Steps to Generate a Pyinstaller Application:
- Install pyinstaller for your Python version. I prefer using Anaconda (Anaconda Navigator) to maintain my Python environment, but pip works just as well.
- Create your Python script and make sure everything works on its own!
- In Terminal or Console Prompt, make sure you are in your python environment, and run pyinstaller “yourcode”. This will generate a “.spec” file and two output directories (build and dist). The “.spec” file contains all of the arguments that are passed to bundle the application. The “dist” directory contains your application and, ultimately, everything that you would be sending to someone else.
- Within dist/”yourcode”, there is an executable file which is used to run your program.
And that’s all that is needed to create the simplest application.
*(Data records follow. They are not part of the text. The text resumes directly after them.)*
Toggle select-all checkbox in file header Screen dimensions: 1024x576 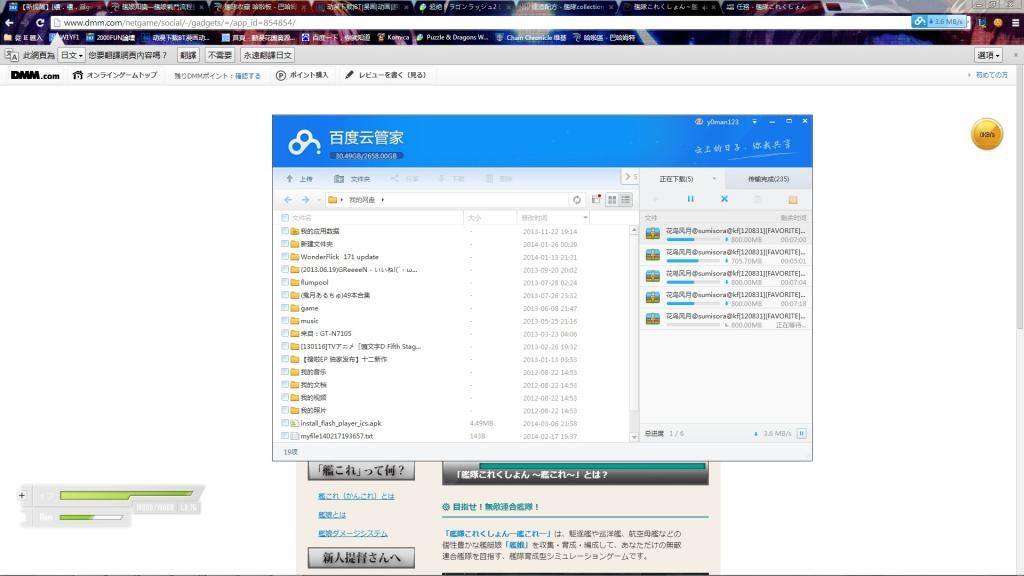coord(285,217)
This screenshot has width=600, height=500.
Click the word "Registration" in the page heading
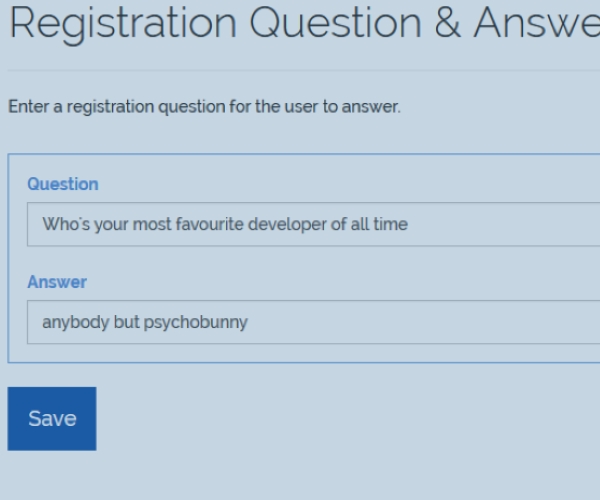[123, 24]
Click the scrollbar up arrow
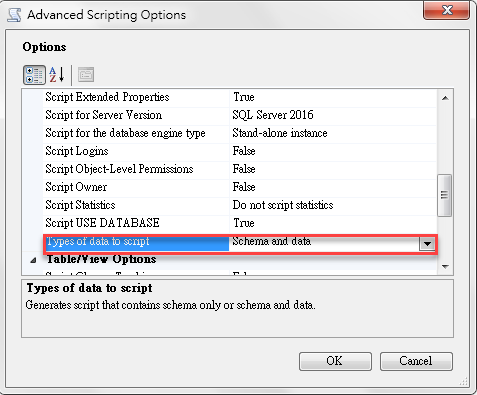Screen dimensions: 477x395 pos(445,98)
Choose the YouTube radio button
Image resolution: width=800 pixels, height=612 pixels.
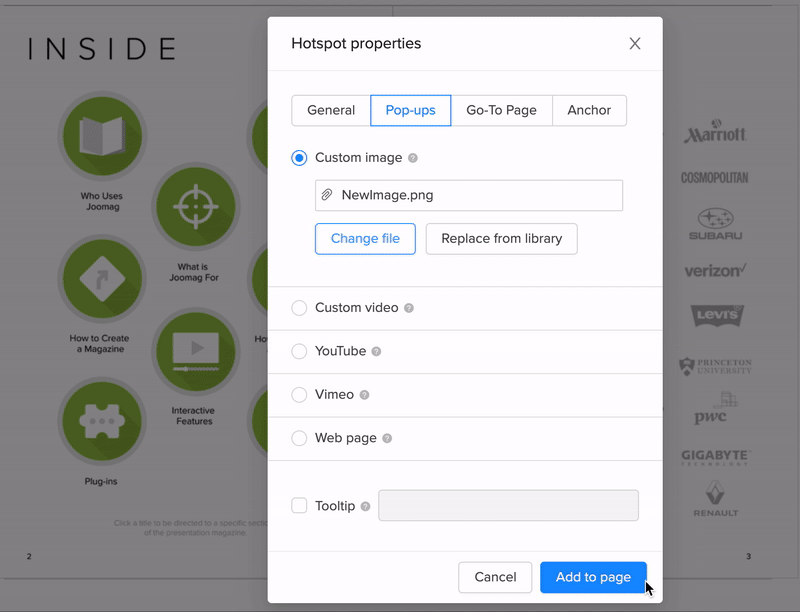299,351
It really is straightforward to set everything up. Pyinstaller builds the application specific to your computer’s operating system; so if you are on MacOS, you will be building an application specific for MacOS. Pyinstaller also gives you the ability to add additional arguments to the base command in order to better suit the application to your needs. Two such arguments that I have used often are:
- --onefile: Bundles everything into a single file rather than a directory. This can make distribution and running the application very simple for users. Unfortunately, it can lead to a decrease in speed performance.
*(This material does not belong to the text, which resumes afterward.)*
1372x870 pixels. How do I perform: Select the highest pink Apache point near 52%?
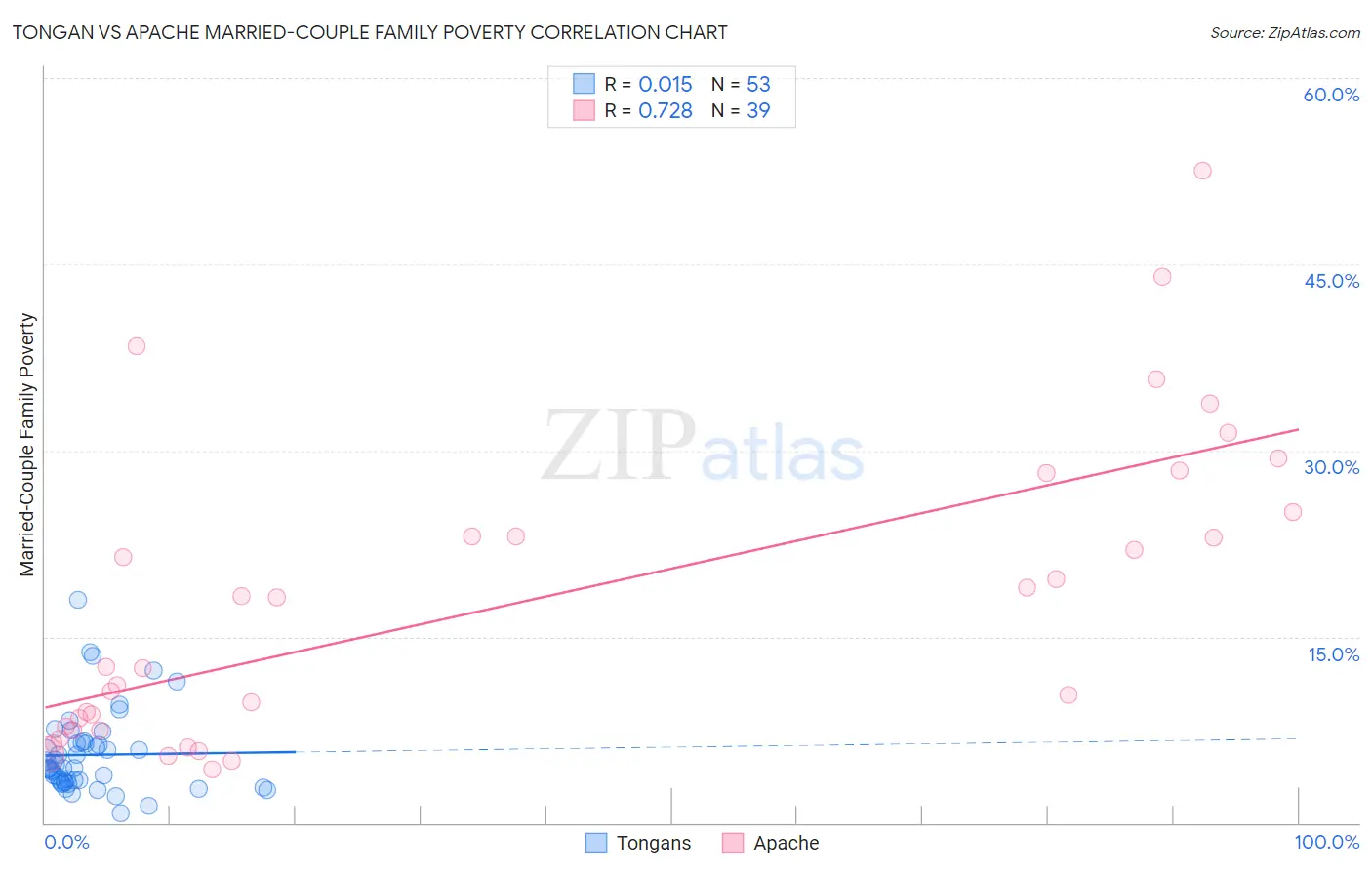tap(1202, 171)
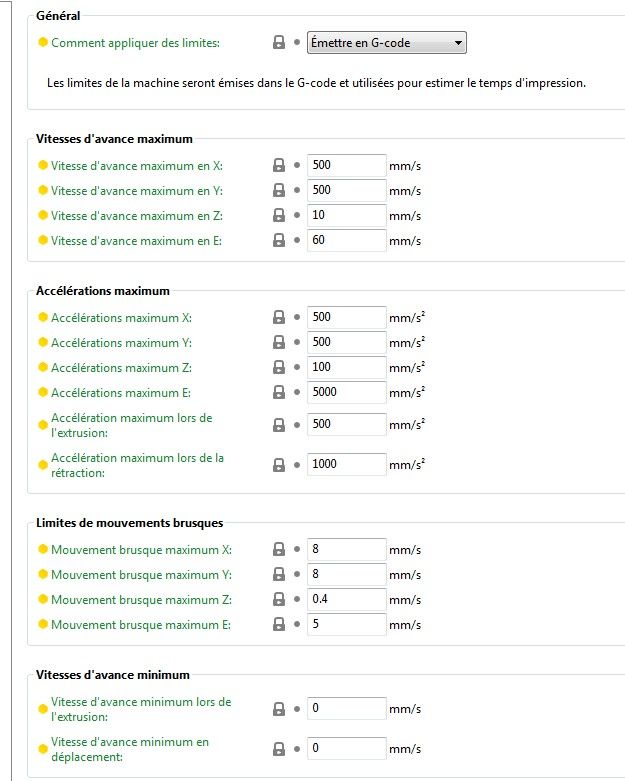The image size is (625, 781).
Task: Toggle the lock next to Accélérations maximum X
Action: [280, 318]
- --noconsole: Running the executable does not open up a terminal or command prompt window. I have used this with programs that have a Graphical User Interface already built (using tkinter or PyQt) and makes the program look more professional. On MacOS, using this argument will generate a “.app” file rather than the standard Unix executable. During development, I avoid this argument as the console can be helpful for error checking until I am confident that the build is stable.
As with most programming, it rarely goes completely without a hitch. Below I’ve highlighted some common errors that I’ve run into:
- Missing Packages: Pyinstaller does it’s best to bundle all of your dependencies, but I have found that it does miss the mark occasionally, especially with programs that use geospatial modules like rasterio and xarray. If you are getting errors associated with missing packages, I have had the best success with manually copying these missing packages into your application. On MacOS, your application’s packages are stored in the same directory as your executable if you are using the default configuration or within “/Contents/MacOS”. This method is not possible with the –onefile argument as everything is bundled within that single executable file, so keep that in mind when you are planning out your application. I copy packages over one at a time until I no longer get missing package errors.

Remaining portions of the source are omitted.